— Вечно вы стараетесь от нее отделаться…
— Так ведь, гражданка начальница, — сказала Маша, — ее могут скоро отправить. Зачем же мы будем сажать ее в ленту?
— Посади ее за машину — она график сорвет, и ничего с ней не сделаешь.
Левицкая сделала нетерпеливое движение:
— Конечно, если человеком не заниматься и предоставить его самому себе…
Маша усмехнулась:
— А если этот человек не хочет, чтобы им занимались?
— Почему вы так решили, что она не хочет?
Белоненко с интересом взглянул на Добрынину, но она не заметила его взгляда и горячо продолжала, глядя на Левицкую:
— Разве вы мало с нею говорили? Уж каких только бесед не вели! Она ничего не хочет ни слушать, ни понимать. Чем больше вы ее уговариваете, тем хуже она становится. Давно пора отправить ее из колонии! Пусть хватит шилом патоки, тогда узнает, что ей здесь не дом отдыха…
— Маша! Да что ты говоришь? — воскликнула Марина с упреком.
— Добрынина права, — сказал Белоненко.
Все повернулись к нему. Горин оторвался от тетради, где делал какие-то пометки, и удивленно переспросил:
— Простите, я немного не понял…
— Я согласен с Добрыниной. Наша колония не для таких, как Волков и Воропаева. Почему? Да потому, что у нас не тот режим. Они пользуются тем, что здесь имеется много послаблений, и пользуются этим незаслуженно. Таким, как они, нужна строгая изоляция, режим и ограничения.
— Но позвольте, Иван Сидорович! — вспыхнула Левицкая. — Это же противоречит основному вашему принципу! Вместо того чтобы исправлять человека в лучших условиях, вы предлагаете вернуть его в среду, где он погибнет окончательно! Я, конечно, понимаю, что возраст и все эти инструкции… Но если говорить в принципе…
— И если говорить в принципе, то все равно: нельзя применять одни и те же методы воспитания без разбора к каждому…
— Но принципы гуманизма…
— Гуманизм — это не ханжество, — перебил Левицкую Белоненко. — Но, однако, мы отвлекаемся. Вопрос о переводе Волкова и Воропаевой решен. Мы не имеем права держать их здесь, как переростков. Оба они — взрослые люди и должны, наконец, сами задуматься о своем будущем. Мы здесь с ними достаточно повозились и сделали все, что было в наших силах и возможностях. С Воропаевой занимались больше, чем с любой из наших колонисток, с Волковым я разговаривал последний раз две недели назад, хотя знал, что у нас они долго не задержатся. Впрочем, об этом они и сами знают?
— Очень плохо, что знают! — вырвалось у Маши. — Еще напоследок какой-нибудь номер выкинут…
— Да брось ты, Маша! Что это ты так нападаешь на них? — Марина была недовольна своей приятельницей, которая, как ей казалось, должна была быть более чуткой к таким изломанным, исковерканным людям, как Анка Воропаева. — Волкова я почти не знаю, — продолжала она, — и, откровенно говоря, он мне очень не нравится, но Воропаеву мне жалко… Она вся какая-то обозленная, задерганная… А ведь неглупая девушка.
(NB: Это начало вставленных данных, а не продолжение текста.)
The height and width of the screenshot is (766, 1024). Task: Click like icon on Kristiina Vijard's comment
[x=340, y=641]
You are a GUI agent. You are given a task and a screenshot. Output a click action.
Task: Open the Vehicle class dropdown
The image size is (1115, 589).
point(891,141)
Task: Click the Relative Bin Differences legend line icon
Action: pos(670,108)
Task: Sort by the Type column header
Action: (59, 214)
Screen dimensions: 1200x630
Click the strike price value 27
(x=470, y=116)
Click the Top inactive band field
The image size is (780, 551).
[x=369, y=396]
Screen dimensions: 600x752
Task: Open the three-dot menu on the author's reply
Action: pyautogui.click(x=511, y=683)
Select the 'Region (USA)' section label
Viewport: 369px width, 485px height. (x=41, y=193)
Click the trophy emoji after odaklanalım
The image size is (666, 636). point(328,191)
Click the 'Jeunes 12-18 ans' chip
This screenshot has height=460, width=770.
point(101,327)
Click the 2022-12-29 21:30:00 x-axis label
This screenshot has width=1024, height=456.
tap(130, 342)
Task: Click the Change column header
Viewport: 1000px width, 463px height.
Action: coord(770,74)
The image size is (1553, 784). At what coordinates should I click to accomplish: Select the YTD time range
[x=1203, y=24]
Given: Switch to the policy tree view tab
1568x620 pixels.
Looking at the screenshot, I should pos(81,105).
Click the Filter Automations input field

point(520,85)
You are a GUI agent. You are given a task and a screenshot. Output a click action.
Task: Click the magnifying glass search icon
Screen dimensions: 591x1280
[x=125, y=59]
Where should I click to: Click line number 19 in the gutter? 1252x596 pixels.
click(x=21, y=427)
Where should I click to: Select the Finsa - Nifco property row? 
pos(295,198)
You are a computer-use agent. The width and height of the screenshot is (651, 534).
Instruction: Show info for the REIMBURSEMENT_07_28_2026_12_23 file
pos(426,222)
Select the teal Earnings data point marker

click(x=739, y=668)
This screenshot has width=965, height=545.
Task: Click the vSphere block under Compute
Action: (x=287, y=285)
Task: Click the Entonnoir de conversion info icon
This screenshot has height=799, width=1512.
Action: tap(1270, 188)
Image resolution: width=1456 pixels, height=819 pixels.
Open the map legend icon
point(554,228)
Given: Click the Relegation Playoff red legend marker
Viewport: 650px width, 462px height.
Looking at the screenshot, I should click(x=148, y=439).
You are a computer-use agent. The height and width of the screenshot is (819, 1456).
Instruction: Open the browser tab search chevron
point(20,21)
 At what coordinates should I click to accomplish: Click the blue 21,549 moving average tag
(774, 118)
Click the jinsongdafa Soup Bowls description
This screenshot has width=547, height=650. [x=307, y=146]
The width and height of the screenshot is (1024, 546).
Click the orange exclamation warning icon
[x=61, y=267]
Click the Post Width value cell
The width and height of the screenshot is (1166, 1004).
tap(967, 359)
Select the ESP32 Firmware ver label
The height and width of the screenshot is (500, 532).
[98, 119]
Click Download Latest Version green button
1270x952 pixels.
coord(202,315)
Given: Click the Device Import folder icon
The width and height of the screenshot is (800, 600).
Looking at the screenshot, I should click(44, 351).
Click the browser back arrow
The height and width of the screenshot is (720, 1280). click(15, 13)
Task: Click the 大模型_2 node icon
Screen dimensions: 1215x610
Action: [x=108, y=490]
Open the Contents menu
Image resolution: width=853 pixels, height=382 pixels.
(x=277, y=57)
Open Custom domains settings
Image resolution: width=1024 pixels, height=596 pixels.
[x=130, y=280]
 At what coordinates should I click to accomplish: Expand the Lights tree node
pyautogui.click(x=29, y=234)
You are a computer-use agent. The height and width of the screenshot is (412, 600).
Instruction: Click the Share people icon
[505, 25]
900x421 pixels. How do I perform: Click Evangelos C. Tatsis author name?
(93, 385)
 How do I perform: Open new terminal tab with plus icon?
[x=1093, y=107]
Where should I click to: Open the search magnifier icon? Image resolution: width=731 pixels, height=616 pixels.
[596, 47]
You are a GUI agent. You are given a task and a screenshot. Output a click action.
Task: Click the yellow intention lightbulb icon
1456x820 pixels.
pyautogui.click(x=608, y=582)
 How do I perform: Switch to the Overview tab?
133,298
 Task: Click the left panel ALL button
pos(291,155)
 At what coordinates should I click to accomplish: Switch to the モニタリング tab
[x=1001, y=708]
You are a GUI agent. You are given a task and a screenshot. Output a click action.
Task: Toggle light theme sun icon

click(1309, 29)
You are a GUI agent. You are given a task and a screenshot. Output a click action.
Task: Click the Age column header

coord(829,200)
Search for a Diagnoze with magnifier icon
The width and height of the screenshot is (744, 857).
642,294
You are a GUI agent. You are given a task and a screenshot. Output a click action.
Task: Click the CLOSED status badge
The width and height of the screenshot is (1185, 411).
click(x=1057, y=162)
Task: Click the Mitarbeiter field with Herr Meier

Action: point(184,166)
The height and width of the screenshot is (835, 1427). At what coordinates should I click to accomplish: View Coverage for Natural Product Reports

Я понимаю, что в колонии их держать нельзя, но, если Воропаева попадет на женский лагпункт, она станет еще хуже.
— А как вы думаете, Воронова, — сказал Белоненко, — где бы для нее было лучше? На воле? Она жила там, но, кажется, свобода представлялась ей как свобода для нее лично: что хочу, то и делаю. У нее не первая судимость и не первая наша колония, куда она попала. И где бы она ни была — везде ей было плохо. Оттого что к ней относились внимательно, она становилась не лучше, а хуже. Что же теперь нужно сделать, чтобы ей стало лучше? Она сама не знает, чего хочет. Волков хоть лес любит, а Воропаева, какую бы работу ей ни поручили, относится с одинаковым равнодушием и делает так, лишь бы к ней особенно не придирались. А ведь придется же ей когда-нибудь работать на воле? Не собирается же она всю жизнь в лагерях провести?